(Entries provided)
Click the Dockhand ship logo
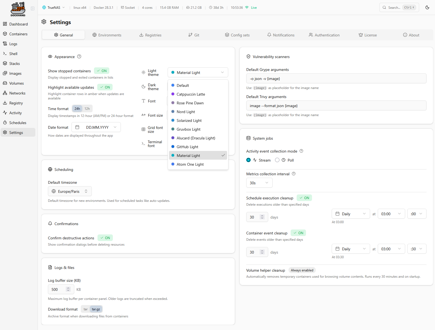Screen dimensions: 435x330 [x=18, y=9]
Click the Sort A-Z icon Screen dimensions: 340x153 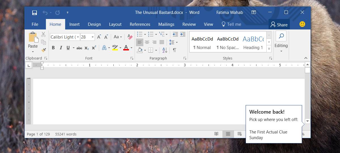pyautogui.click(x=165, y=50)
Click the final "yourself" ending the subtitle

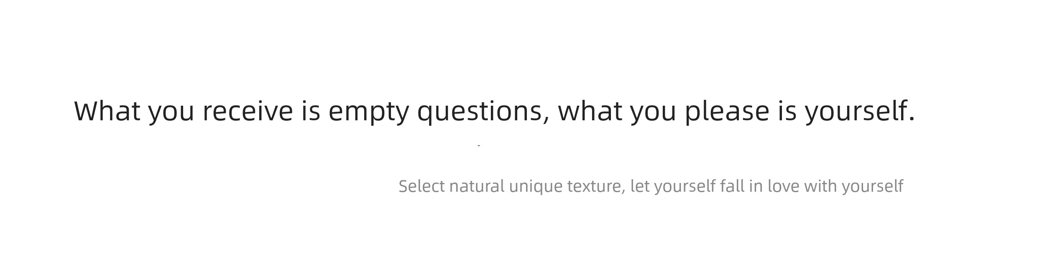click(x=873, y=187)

==

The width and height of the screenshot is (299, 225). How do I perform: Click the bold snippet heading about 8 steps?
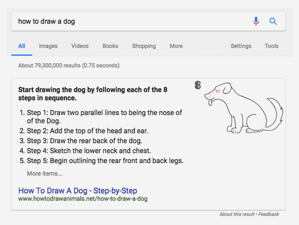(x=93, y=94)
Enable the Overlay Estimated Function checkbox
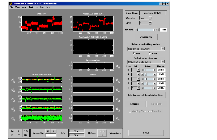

(Problem details) Please repeat the lines of the material above exactly, starting with the line that contains "The width and" and ending with the line that contains "Enable the Overlay". Leave the pictures out.

(Result)
The width and height of the screenshot is (299, 225). How do I perform: Click the bold snippet heading about 8 steps?
(x=93, y=94)
Enable the Overlay Estimated Function checkbox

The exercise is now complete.